Bradley outraises Gore by
2-1 margin in fourth quarter

McCain doubles fundraising; Bauer does well too

By Jonathan D. Salant, Associated Press, 12/29/99

WASHINGTON -- In a sign of Bill Bradley's strong footing in the race for the Democratic presidential nomination, the former New Jersey senator raised twice as much money as Vice President Al Gore during the last three months of the year.

Meanwhile, Sen. John McCain doubled his previous quarterly fund-raising mark, taking in $6.1 million from the beginning of October to the end of December as compared to $3 million during the previous three months.

Bradley reported Wednesday that he has raised more than $8 million since Oct. 1, bringing his total for the year to more than $27 million. Gore, on the other hand, raised just $4 million, bringing his total to $28 million, plus an additional $2.7 million to pay legal and accounting costs for the general election.

"Until voters actually get involved, the first primary is the money primary. Bradley seems to be winning that," said Candice Nelson, an associate professor of political science at American University.

Based on the fund raising to date, the Bradley campaign also expects to receive $10.1 million in federal matching funds while the Gore campaign expects $12.1 million. The federal government matches the first $250 of each individual contribution for presidential candidates who agree to limit their campaign spending.

Final year-end figures are due at the Federal Election Commission Jan. 31.

Bradley campaign chairman Douglas Berman said the campaign exceeded its goal of raising $20 million to $25 million by the end of the year.

"Without taking special interest PAC money and without exploiting any loopholes in the campaign finance system, we have exceeded that goal well ahead of schedule," Berman said.

Gore aides last fall said they expected to raise just $4 million this quarter, because they can only spend around $40 million to seek the nomination.

Spokesman Chris Lehane said he wasn't concerned about Bradley's fund-raising prowess.

"It's one more validation of the strength of the Clinton-Gore economy," Lehane said. "You have more people than ever before able to contribute. Voters this January will have a chance to choose between Al Gore, who wants to continue our current economic approach, and Sen. Bradley, who wants to take us in a different direction."

But State University of New York political science professor Alan Chartock said Gore should be worried.

"I still think he gets the nomination, but this is very bad news for him," Chartock said. "I find it extraordinary that almost the entire Democratic establishment is for Gore, and Bradley is still getting the money."

On the Republican side, Texas Gov. George W. Bush is expected to report raising more than $65 million, including at least $8 million during the last three months of the year, but McCain's fund raising has surged as he has moved up in opinion polls. McCain is ahead or tied with Bush in several New Hampshire surveys.

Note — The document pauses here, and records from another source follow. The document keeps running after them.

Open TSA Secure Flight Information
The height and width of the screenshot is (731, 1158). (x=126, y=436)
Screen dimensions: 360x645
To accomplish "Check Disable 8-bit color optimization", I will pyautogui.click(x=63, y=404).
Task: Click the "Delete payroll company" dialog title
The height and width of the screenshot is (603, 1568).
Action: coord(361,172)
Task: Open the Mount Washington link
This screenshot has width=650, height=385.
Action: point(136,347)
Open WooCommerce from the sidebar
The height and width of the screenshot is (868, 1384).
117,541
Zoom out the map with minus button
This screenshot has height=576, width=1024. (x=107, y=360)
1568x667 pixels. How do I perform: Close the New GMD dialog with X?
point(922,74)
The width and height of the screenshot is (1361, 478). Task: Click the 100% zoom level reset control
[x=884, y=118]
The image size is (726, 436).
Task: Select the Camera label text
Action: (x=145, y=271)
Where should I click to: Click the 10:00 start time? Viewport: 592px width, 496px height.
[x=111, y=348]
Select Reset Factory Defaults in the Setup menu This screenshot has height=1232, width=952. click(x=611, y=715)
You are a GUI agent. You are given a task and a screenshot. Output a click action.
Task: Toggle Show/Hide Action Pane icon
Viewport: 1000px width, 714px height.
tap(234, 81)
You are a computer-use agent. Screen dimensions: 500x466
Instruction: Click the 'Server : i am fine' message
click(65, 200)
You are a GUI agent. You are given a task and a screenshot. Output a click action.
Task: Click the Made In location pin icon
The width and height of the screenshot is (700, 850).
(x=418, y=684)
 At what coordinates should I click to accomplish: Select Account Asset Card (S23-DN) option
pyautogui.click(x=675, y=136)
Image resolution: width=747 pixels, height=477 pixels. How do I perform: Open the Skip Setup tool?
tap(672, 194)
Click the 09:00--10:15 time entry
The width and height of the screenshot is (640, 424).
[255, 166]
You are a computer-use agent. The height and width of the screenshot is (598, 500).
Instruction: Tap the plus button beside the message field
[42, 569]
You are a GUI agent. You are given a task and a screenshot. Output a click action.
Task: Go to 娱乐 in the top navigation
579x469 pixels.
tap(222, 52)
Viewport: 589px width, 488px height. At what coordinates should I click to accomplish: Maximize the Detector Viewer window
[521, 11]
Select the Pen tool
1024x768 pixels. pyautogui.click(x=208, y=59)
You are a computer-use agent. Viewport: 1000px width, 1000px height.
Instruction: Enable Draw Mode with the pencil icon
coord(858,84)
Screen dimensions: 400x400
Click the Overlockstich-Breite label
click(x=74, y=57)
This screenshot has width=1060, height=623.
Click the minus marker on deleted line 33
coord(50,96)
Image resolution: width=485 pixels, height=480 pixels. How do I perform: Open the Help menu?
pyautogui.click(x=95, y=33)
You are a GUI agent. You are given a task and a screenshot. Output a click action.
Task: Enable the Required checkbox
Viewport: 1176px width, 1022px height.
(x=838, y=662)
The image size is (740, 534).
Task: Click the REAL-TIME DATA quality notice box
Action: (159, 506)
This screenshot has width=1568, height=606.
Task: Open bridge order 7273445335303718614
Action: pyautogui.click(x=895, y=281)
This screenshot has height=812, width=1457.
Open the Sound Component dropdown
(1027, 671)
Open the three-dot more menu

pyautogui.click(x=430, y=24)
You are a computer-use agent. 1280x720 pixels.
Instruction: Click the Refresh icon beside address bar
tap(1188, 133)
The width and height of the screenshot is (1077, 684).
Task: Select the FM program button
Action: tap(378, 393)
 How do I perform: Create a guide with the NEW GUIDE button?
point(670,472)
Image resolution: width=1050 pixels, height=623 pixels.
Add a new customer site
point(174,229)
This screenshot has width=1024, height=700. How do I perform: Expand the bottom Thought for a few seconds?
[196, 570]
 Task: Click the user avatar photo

Thanks to the strong last quarter, McCain reported raising $13.6 million, plus an additional $2 million transferred from his Senate campaign. The Arizona senator also expects to receive $6.2 million in federal matching funds, bringing his year-end total to almost $22 million. Bush is not taking federal funding.

"While I am proud that our campaign has been about ideas, not bucks, I am grateful that we have raised the funds necessary to run an aggressive campaign that will get my message out even further," McCain said.

Another GOP presidential candidate, Gary Bauer, reported that he had raised around $7 million for the year, and expected another $4.4 million in federal funds.

"We're spending aggressively to compete on television and everywhere else in the early caucuses and primaries," Bauer campaign manager Frank Cannon said. "We're not going to leave any of it in a position where it could have helped us and didn't."

Bush declined to release his year-end numbers Wednesday, even as he announced that visitors to his campaign Web site would be able to search the list of donors by name, date, amount or state. Bush currently puts the names of campaign contributors on his Web site daily but the list is not in a format that can be searched.

In announcing the new format, Bush indirectly criticized McCain, who has called for new laws overhauling the way federal campaigns are financed.

"Complete and rapid disclosure of all campaign contributions is a healthy campaign finance reform that can begin today, and I am proud that my campaign is taking the lead," Bush said. "It doesn't take a new law for a candidate to post campaign contributors on the Internet every day; it just takes a commitment to full public disclosure."